Tetrahydroprotoberberines show potential for reducing both drug dependence and withdrawal symptoms.
For more than two decades, Vancouver Coastal Health Research Institute scientist Dr. Anthony Phillips’s research on the brain’s dopamine system has dovetailed with his extensive work investigating plant-derived chemical compounds called tetrahydroprotoberberines (THPBs). In a review paper published in Trends in Pharmacological Science, Phillips and University of British Columbia (UBC) neuroscience PhD student Maya Nesbit looked at recent research discoveries from animal models of substance use disorder (SUD) that show significant potential for the use of THPBs to treat SUD.
In the 1990’s, research from the Institute Materia Medica in Shanghai suggested that a THPB molecule called l-stepholidine (l-SPD) could have opposite effects on two critical receptors in brain dopamine neurochemical systems. Remarkably, l-SPD appeared to excite one set of dopamine receptors while simultaneously suppressing the other.
“These two classes of dopamine receptors are strongly implicated in addiction and mental health disorders such as schizophrenia,” explains Phillips, who is a professor in the Department of Psychiatry in the Faculty of Medicine at UBC. “Decades of prior work suggested that a drug that could produce such opposite effects would be perfect for schizophrenia and potentially substance use disorder.”
According to Phillips and Nesbit’s review, studies based on SUD animal models suggested that a THPB called l-Tetrahydropalmatine (l-THP) dampened an animal’s drive to seek out and self-administer drugs such as cocaine, methamphetamine and heroin. At the same time, l-THP also showed potential for effectively treating substance-withdrawal symptoms.
Phillips’ interest in THPBs led him to work with Glen Sammis, an associate professor in the Department of Chemistry at UBC, who was able to synthesize novel analogs of the THPB l-SPD called d-govadine (d-GOV) and l-govadine (l-GOV).

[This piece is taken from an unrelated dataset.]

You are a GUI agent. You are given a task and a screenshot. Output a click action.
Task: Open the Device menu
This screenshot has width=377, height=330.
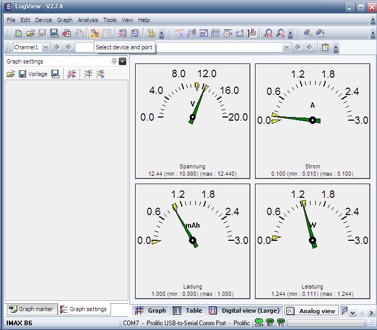coord(43,20)
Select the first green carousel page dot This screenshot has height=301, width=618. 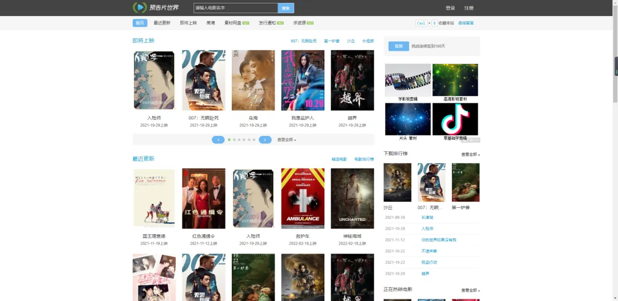(x=229, y=139)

Phillips, Sammis and other colleagues were recently awarded a US patent for the use of d-GOV to selectively increase dopamine function in the frontal cortex as a means of improving cognitive deficits in schizophrenia and dementias.
Preliminary research also showed that 1-THP, d-GOV and l-GOV all appeared to reverse animals’ drug-cue associations, which made it easier for them to curtail their substance misuse.
“We know from animal models of addiction that an animal can develop a preference for an environment in which it had previously received amphetamines, or has a memory of the potentially addictive properties of the drug; and if you keep exposing it to that same environment but without giving it any drug, it eventually loses this preference,” explains Phillips. “The evidence suggests that d-GOV in particular greatly accelerates how quickly an animal will lose the memory for the place where it had received the drug previously. That’s how Maya and I became interested in thinking about THPBs as promising chemicals that might have some relevance to controlling addiction.”
“We’re currently looking more at aspects of opioid misuse and THPBs. But the common theme running through all of this is an action of these drugs on the brain dopamine systems. Everything we do points to those systems being a specific target of these THPBs.”
“At a time when novel therapeutics for substance use disorders are desperately needed, optimization of THPB drug design have revitalized efforts to improve the clinical viability of THPBs,” explain Phillips and Nesbit. “Future research should test the effects of existing and novel THPBs on the escalation of drug taking, incubation of drug craving, and other high-validity models of SUD. Finally, the ability of THPBs to facilitate cognitive control over motivation for drug seeking warrants further study.”